As the Army entered the Global War on Terrorism, desert camouflage uniforms changed and so did the boonie hats along with them. The Army said goodbye to the BDU and as the Army entered its digital Army Combat Uniform phase, boonie hats also were adjusted to match the futuristic, and often maligned, digital ACUs.
What has changed along with caps and uniforms since the 1950s is that senior leaders have recognized that when the force speaks, they should be heard and the boonie hat has remained a part of any deploying soldier’s packing list. In the arid, desert climates which American forces have fought in for the past several decades, the boonie has provided a cool, comfortable headgear for military personnel downrange. Soldiers and leaders love them alike, so they are likely to be around for a long time.
Where did the name “boonie” hat come from? There are various war stories depending on the veteran that you ask, but even military historians are stumped.

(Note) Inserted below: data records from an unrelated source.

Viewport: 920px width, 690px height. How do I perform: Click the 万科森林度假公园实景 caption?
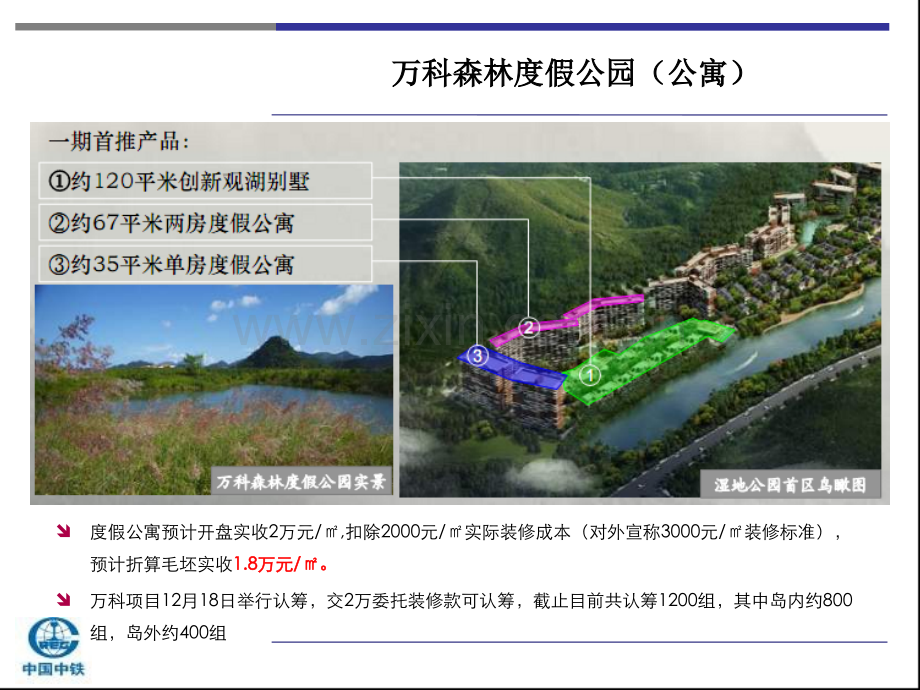(x=303, y=482)
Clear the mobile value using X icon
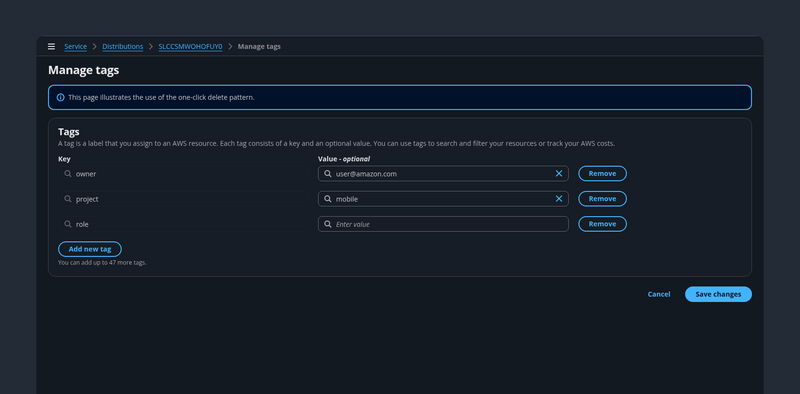The height and width of the screenshot is (394, 800). point(559,199)
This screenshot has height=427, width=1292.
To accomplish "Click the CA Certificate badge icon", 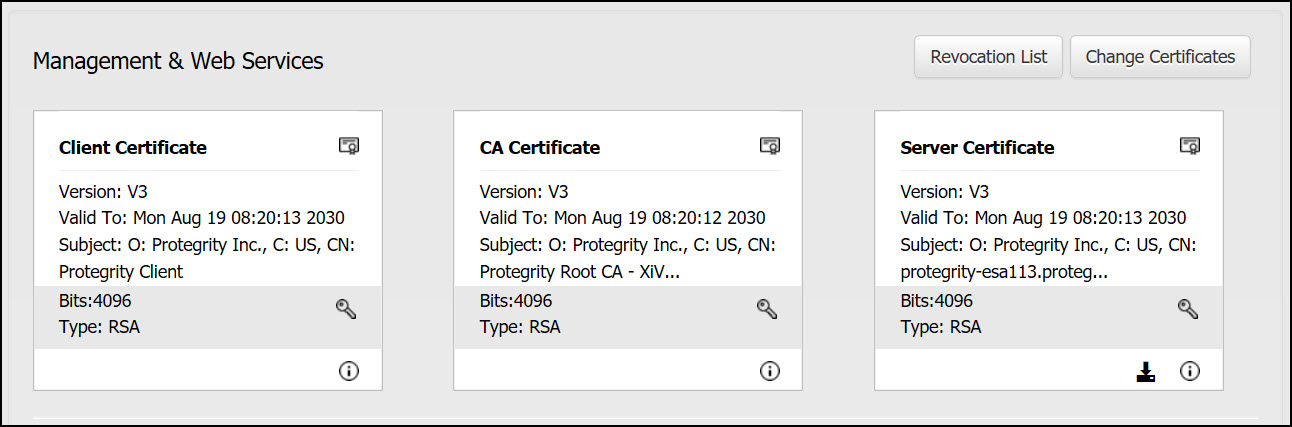I will [769, 146].
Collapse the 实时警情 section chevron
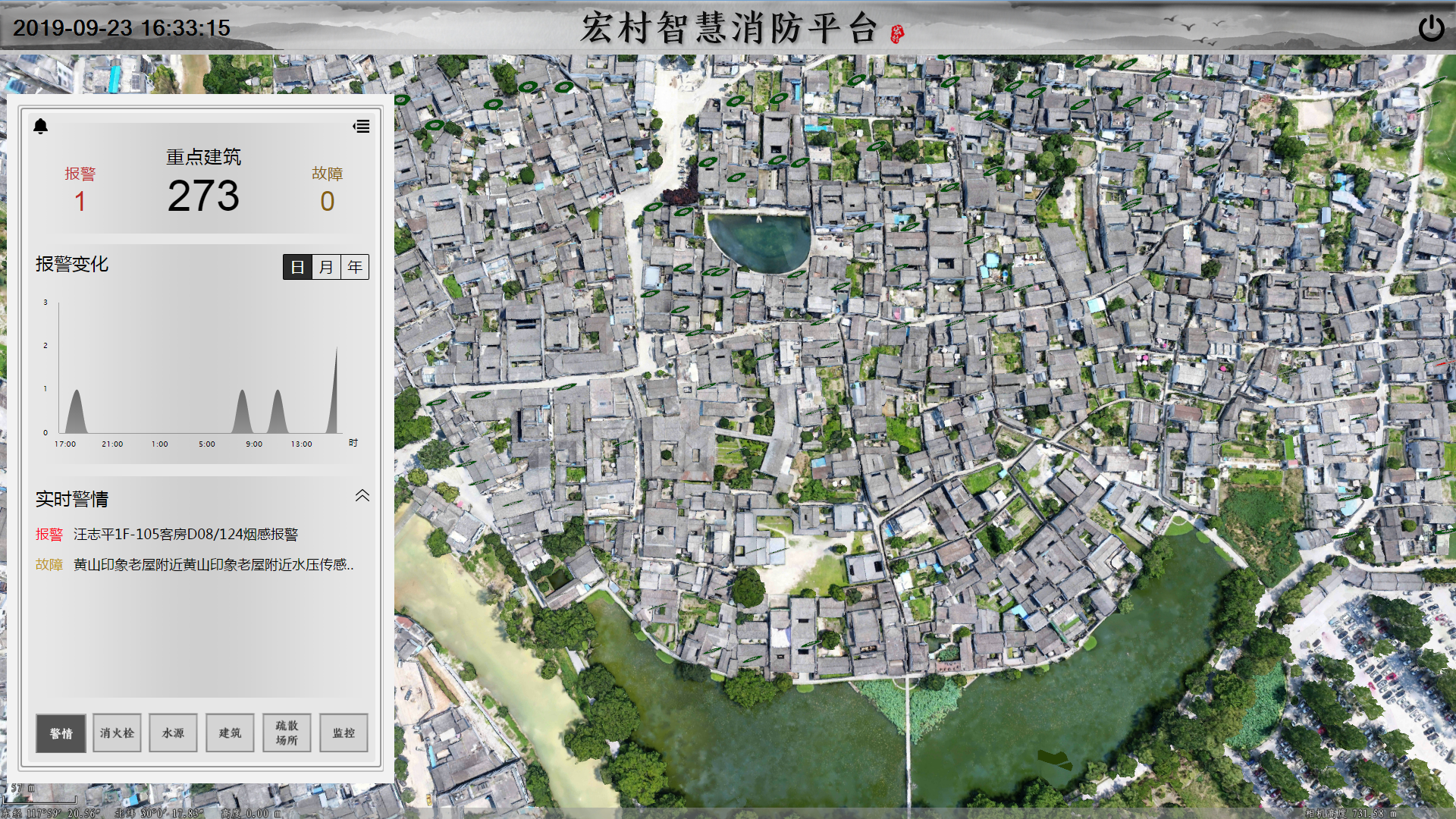The image size is (1456, 819). point(362,496)
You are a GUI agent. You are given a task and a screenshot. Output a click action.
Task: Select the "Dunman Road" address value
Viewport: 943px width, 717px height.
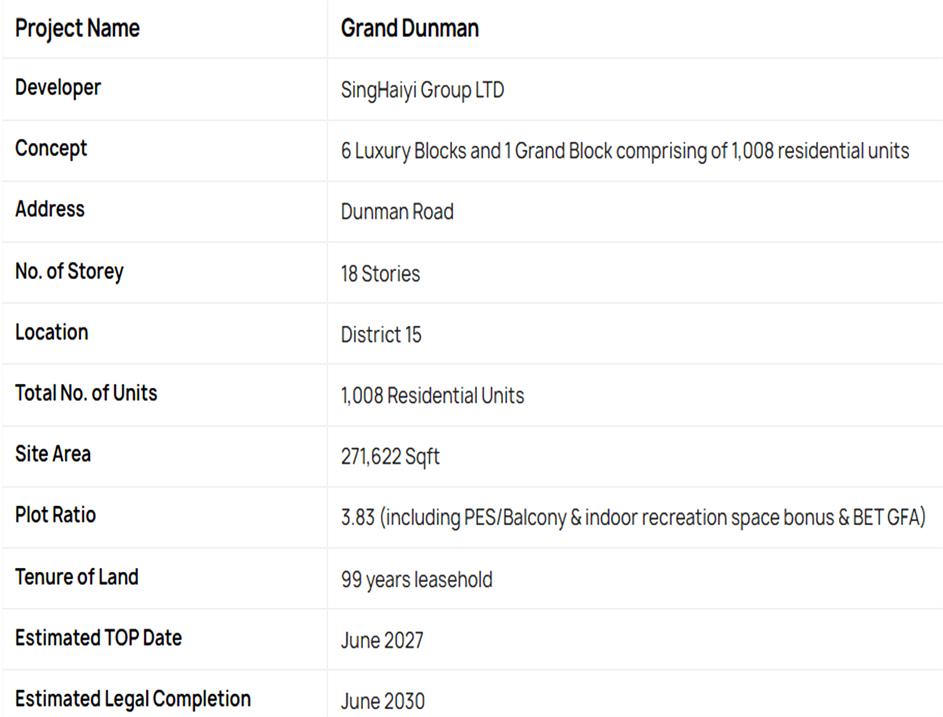[397, 212]
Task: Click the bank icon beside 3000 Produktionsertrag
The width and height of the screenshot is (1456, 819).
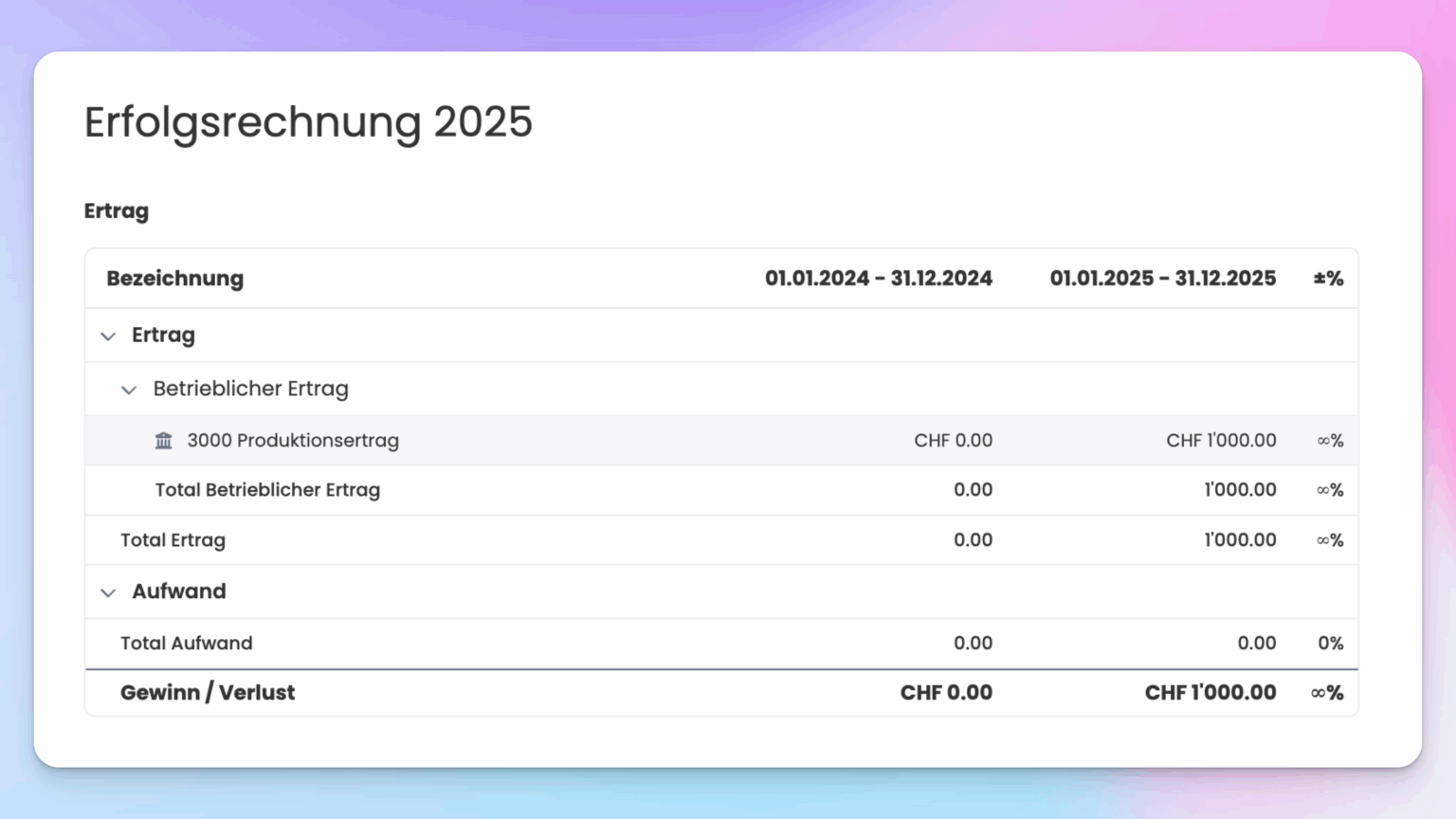Action: point(162,440)
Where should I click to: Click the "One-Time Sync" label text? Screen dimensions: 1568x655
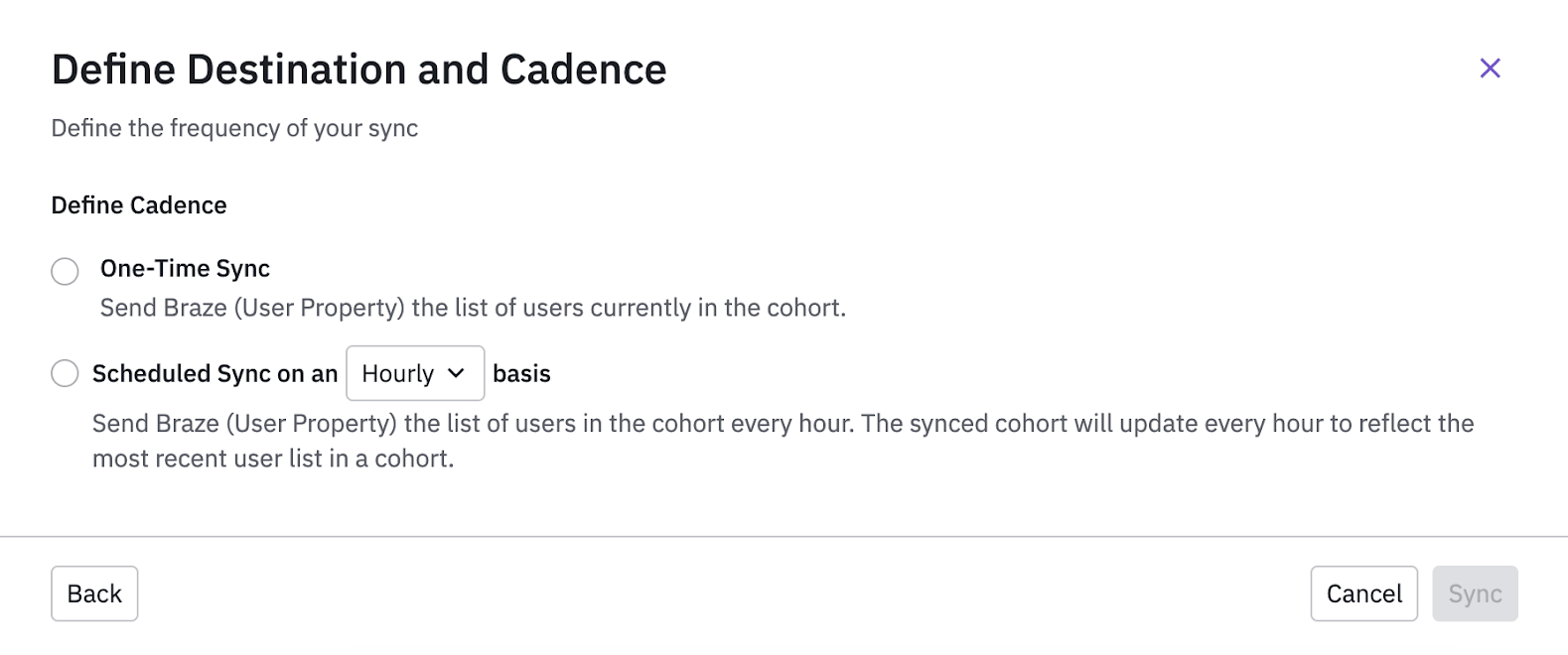click(x=185, y=269)
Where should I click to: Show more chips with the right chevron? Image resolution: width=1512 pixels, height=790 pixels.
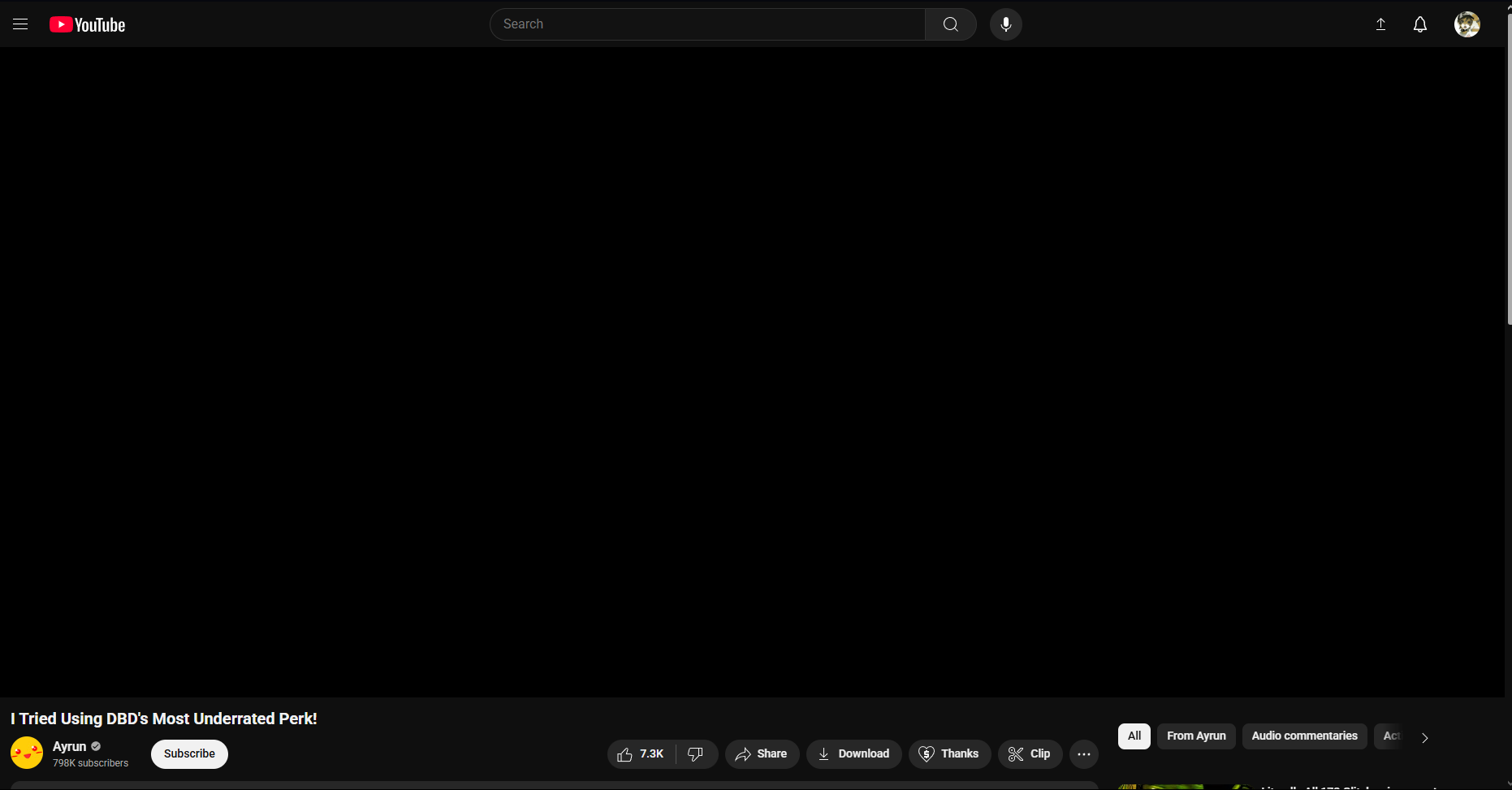1423,737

In 2001, on the Army’s birthday, the black beret was authorized for wear with the Army’s utility uniforms including the BDU, maternity BDU, aviation BDU, desert BDU, hospital duty uniform, food service uniform, flight uniform, combat vehicle crewman uniform and cold weather uniform, as well as the service uniforms (class A and B uniforms).
The move by then Gen. Eric Shinseki, the Army’s chief of staff, sparked considerable controversy especially because Army Rangers had been wearing black berets since the Vietnam War. It was their distinctive headgear. With Shinseki’s well-intentioned, but unwelcomed directive, every soldier would wear the black beret not just with their service uniforms, but also in utility uniforms.
Soldiers instantly hated the beret. These types of military hats have to be shaved, cut, and formed over the course of many weeks, months and sometimes years. They don’t breathe at all, so personnel assigned in hot weather climates are normally uncomfortable when they wear the beret.
Not to mention, while they were introduced to help give the U.S. Army a more professional look, it actually ended up making many soldiers look less than professional because the soldiers did not know how to properly form and wear the berets. Many soldiers ended up looking like pastry chefs.
When the Army Combat Uniform was introduced, the beret was the mandatory headgear for those in garrison. If they deployed, the boonie or patrol cap were the options, but the beret remained.